Why we should care: OK, so it's not for the real belt, just an interim one made out of tin foil rather than brass. But there is something at stake here. Barão is finally in front of the stage lights, and a win over Faber -- especially an exhilarating one -- would give his challenge of Cruz some juice. Faber needs something from the juice aisle, too. Even though he's 1-1 with Dominick, he clearly was the second-best man in the cage when he and Cruz met last summer. Wrecking Barão and his streak would allow Urijah to again live up to the name of his Alpha Male team.

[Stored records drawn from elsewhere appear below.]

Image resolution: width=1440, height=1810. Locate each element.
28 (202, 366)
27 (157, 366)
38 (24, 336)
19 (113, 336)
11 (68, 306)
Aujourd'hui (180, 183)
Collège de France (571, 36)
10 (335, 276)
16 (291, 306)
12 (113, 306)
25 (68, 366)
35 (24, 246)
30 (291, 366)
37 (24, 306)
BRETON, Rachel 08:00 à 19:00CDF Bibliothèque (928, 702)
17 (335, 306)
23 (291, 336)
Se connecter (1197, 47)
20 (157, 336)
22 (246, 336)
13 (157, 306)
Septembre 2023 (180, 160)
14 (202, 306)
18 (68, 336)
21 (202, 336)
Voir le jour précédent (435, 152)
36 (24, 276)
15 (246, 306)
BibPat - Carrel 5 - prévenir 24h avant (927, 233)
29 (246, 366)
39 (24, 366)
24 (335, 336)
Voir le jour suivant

"Renan is very well-rounded. I would say 99 percent of the guys that get these titles are very well-rounded. I think probably the thing he has going for him is just the confidence in coming off the 29 wins. He's human just like anyone else. That long streak is going to come to an end, and I'm the one to do it."--Urijah Faber, during a conference call with MMA media last week
"I've watched Urijah for years. He's not a fighter I'm unfamiliar with. I think his strong points are his takedowns, and he's got some nasty elbows I'll have to watch out for. It's an honor to be fighting him."--Brenan Barão during the same conference call
"The thing that is really going to be something to watch out for: those high knees and leg kicks. You train with Jose Aldo, so expect those leg kicks coming out. He's got great wrestling for a Brazilian -- you know, the Brazilian fighters, a lot of them lack in wrestling. He doesn't lack in wrestling, but I feel like I'm the better wrestler. He's pretty fast, but I feel that I'm faster. He's going to be strong; I think I'm going to be stronger. ... I'll be aware of the weapons that he has but ready to outclass him every which way."--Faber
Express elevator going up: Like Renan Barão, middleweight Hector Lombard is on quite the run. He's unbeaten in his last 25 fights, dating to 2006. However, none of those fights were in the UFC, so what do we have here? We're about to find out, as the 2000 Olympic judoka from Cuba will face Tim Boetsch, who's coming off a heart-thumping upset of Yushin Okami.
This co-main event is actually the perfect set-up for Lombard. Fans don't remember the Boetsch who was dominated by Okami for two rounds; they remember the one who wobbled Yushin with a desperate, fight-changing uppercut, then quickly -- and shockingly -- finished the job.
Lombard signed on to fight both of those Tims, of course, but if he has the grit to put away the beatable one, he might not have to worry about Mr. Dangerous. And considering the state of the middleweight division in the wake of Chris Weidman's short-circuiting of No. 1 contender Mark Muñoz last week, an impressive victory in his UFC debut might very well propel Lombard into a title fight with Anderson Silva.
I'm not sure a win over Tim Boetsch should qualify someone for a shot at the strap, but marketing being what it is, a mystery man on a huge winning streak might be the Silva challenger the UFC brass will think it can sell. We'll see.